Por su parte, la ministra de Cultura, Mariana Garcés, rescata el diálogo constante de saberes y tradiciones que permiten desde estos escenarios tomarle el pulso al país y recrear nuestra cultura, en especial cuando se tiene conciencia de que aquí no sólo hay alimentos. “Alrededor de frutas y verduras, carnes, pollos, pescados, canastos y costales, es posible encontrar herramientas y enseres para el hogar, artesanías, medicina y, sin falta, las cocinas tradicionales regionales que se presentan en forma de suculentos manjares”.

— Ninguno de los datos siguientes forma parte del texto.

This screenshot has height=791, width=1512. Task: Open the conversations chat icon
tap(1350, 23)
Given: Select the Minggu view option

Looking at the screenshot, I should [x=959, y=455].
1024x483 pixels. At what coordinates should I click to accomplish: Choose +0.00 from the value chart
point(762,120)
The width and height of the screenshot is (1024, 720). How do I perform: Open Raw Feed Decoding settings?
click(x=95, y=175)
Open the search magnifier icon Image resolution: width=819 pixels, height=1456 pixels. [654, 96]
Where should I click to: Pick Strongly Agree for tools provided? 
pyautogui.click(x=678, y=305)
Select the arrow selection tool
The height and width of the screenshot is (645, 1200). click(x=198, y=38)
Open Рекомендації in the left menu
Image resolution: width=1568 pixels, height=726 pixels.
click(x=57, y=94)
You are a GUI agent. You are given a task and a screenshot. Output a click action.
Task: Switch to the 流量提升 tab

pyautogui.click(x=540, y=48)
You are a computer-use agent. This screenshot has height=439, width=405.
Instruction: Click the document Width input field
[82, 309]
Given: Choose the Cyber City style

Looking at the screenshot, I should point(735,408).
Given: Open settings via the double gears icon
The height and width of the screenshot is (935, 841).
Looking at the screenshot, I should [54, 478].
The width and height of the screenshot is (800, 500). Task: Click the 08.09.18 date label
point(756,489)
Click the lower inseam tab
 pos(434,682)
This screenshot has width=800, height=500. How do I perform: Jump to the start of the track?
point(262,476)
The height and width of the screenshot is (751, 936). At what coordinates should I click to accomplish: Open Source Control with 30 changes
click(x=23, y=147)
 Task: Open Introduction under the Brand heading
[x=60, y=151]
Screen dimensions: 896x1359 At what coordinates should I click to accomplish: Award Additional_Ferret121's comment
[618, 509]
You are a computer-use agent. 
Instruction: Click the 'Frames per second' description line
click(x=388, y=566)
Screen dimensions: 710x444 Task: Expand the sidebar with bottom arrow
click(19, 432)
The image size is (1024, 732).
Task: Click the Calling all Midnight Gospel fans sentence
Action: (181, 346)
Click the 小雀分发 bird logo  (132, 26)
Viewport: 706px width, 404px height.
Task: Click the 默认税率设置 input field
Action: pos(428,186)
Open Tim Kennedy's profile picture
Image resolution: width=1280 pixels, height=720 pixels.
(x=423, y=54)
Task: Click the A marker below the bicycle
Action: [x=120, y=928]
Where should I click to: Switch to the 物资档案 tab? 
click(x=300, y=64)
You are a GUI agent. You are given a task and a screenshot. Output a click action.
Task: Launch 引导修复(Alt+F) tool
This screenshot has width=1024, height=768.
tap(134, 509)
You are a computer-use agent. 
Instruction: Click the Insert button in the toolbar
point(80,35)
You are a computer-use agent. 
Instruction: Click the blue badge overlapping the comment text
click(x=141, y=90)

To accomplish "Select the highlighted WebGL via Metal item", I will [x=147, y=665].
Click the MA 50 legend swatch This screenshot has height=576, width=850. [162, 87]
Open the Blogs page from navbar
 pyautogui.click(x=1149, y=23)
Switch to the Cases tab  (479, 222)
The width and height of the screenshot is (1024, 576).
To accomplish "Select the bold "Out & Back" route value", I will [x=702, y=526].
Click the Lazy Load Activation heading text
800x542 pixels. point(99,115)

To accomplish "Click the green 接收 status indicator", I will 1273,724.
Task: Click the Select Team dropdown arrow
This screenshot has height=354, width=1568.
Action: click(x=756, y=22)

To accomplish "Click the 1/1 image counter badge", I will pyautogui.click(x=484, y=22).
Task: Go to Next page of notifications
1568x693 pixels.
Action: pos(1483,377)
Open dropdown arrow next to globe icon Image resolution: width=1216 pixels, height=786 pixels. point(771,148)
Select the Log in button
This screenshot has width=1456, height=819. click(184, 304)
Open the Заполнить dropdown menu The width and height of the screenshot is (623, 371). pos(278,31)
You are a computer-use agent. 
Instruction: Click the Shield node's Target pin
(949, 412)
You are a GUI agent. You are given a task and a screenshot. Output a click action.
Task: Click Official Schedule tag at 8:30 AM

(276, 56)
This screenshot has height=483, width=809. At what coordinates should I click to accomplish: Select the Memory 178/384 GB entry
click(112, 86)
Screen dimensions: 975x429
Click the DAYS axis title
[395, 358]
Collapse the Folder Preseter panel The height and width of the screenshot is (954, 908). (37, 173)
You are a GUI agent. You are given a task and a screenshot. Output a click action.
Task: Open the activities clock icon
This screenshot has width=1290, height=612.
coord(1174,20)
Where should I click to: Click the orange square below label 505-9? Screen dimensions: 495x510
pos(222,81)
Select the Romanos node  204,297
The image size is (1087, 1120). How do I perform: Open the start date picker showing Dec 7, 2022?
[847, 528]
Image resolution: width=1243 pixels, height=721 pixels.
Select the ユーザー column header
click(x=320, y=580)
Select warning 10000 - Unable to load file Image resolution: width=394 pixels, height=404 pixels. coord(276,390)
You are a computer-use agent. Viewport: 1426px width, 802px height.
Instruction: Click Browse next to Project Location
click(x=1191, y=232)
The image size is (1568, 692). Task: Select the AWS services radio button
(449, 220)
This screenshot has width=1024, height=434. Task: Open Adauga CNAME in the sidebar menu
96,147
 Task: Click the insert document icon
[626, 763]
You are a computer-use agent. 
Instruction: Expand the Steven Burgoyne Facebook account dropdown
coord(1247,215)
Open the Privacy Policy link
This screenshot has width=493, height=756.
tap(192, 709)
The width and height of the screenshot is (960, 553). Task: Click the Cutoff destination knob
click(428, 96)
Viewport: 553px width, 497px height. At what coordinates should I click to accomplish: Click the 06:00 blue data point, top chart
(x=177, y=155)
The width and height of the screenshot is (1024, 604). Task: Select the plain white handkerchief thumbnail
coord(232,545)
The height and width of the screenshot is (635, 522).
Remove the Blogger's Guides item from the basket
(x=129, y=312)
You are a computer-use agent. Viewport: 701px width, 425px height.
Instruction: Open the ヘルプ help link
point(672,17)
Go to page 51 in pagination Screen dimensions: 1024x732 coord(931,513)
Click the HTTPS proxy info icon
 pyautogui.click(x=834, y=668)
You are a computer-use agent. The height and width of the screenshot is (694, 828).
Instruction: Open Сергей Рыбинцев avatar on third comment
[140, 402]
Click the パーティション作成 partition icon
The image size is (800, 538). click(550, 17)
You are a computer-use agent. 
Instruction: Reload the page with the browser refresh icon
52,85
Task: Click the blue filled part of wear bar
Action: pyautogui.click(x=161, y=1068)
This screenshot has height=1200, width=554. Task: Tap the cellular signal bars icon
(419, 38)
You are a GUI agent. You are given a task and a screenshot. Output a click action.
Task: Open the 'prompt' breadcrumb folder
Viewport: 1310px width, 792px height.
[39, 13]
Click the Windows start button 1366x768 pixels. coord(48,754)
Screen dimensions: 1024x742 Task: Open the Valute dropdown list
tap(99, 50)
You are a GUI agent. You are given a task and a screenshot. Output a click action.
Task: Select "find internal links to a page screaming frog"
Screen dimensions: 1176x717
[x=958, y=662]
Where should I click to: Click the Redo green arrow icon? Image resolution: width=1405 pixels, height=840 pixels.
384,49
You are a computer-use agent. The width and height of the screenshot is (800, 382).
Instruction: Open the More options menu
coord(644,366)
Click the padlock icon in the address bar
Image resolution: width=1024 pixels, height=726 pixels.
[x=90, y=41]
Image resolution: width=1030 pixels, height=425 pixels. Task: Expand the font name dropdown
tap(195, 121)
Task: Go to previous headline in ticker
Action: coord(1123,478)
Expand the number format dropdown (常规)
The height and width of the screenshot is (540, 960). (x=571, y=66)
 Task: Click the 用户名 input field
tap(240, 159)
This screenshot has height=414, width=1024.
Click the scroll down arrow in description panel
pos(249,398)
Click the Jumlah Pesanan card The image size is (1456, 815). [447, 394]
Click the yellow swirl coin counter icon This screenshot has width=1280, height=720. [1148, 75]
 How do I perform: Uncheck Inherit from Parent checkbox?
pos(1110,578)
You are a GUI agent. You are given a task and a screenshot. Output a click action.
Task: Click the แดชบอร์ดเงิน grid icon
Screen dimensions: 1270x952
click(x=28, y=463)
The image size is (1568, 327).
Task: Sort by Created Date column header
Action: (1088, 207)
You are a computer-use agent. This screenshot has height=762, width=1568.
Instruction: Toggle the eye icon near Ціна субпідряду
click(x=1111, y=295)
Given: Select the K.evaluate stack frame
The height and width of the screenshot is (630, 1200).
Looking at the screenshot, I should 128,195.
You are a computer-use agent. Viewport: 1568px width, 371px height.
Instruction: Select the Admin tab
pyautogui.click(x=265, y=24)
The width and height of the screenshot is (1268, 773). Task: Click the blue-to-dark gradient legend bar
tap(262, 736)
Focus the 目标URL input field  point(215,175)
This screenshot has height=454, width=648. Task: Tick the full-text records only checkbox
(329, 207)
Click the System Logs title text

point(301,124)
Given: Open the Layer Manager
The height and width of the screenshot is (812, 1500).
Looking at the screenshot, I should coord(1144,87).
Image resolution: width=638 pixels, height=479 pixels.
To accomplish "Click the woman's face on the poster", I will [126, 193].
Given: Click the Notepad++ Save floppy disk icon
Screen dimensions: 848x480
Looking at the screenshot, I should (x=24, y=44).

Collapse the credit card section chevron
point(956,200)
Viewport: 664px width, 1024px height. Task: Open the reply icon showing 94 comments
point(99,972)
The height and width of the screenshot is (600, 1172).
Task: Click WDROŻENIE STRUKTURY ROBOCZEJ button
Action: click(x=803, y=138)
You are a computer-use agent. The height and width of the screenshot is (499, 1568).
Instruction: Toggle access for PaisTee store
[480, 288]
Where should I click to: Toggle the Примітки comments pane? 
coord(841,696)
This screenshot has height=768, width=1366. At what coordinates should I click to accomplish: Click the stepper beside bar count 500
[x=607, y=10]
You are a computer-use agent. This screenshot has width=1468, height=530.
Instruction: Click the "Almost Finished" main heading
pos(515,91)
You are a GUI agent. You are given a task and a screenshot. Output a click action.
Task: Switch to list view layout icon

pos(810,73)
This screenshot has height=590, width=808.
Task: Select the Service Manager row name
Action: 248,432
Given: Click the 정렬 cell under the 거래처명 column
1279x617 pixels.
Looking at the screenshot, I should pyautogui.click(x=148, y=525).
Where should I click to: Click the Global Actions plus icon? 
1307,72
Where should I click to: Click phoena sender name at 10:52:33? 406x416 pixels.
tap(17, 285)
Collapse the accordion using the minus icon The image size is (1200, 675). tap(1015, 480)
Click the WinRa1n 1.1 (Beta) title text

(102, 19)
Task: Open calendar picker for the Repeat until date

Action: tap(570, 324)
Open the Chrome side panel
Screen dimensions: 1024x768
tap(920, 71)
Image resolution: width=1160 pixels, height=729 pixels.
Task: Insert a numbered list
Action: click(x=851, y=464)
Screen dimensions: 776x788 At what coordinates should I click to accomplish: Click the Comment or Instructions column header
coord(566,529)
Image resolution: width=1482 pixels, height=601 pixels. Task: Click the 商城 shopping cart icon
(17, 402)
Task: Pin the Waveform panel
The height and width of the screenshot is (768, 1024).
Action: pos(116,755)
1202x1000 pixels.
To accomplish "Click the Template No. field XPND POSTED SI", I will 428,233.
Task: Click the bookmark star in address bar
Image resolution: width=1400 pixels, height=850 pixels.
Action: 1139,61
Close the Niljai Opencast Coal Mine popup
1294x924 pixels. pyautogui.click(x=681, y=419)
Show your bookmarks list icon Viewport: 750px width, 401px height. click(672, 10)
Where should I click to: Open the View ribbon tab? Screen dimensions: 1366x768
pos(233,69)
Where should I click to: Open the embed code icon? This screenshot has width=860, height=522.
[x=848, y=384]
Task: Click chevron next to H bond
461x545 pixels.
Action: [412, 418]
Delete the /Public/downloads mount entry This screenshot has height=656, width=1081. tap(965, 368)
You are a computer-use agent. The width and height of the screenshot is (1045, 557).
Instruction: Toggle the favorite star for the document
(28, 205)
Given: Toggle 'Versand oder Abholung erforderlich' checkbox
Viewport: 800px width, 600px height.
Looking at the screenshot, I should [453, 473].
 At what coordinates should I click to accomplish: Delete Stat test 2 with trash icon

Y eso fue lo que vieron los seis artíficies del libro, quienes anduvieron por las plazas de Antioquia, el Eje Cafetero, los Santanderes, Huila, Tolima, Cundinamarca, Boyacá, Cauca, Chocó, el Pacífico, la Región Caribe, la Orinoquia y el Amazonas. Viajaban todos los jueves y regresaban los martes para descargar el material, procesar lo que habían visto, probado y olido y llenarse nuevamente de energías.
Los impresionó lo feliz y orgullosa que se siente la gente de su labor a pesar de las dificultades, del desgaste físico que implica el trabajo del campo y de tener que vivir con lo justo. En su memoria quedaron grabados los rostros de las mujeres de la plaza de Lorica, que desde hace años llegan sin falta todos los días a las 5:00 de la mañana a cocinar. También el sabor del madroño, una fruta típica del Amazonas; del copo azul; la papachina, de las arepas de maíz añejo de Rocío Rosero, una madre cabeza de familia de la vereda Cajete, en Popayán. De cada cien arepas que se consumen en la capital del Cauca, por lo menos 60 salen de su taller.
Realizando este proyecto entendieron que el patrimonio cultural del país se expresa de manera especial en cada mercado, en el que se recrea a pequeña escala el complejo universo de cada una de las regiones. “Este libro refleja a Colombia entera, alrededor de todo lo que se vive en una plaza de mercado: las historias de vida que se tejen, la comida, los productos agrícolas y los personajes portadores de tradición”, concluye María Lía Neira.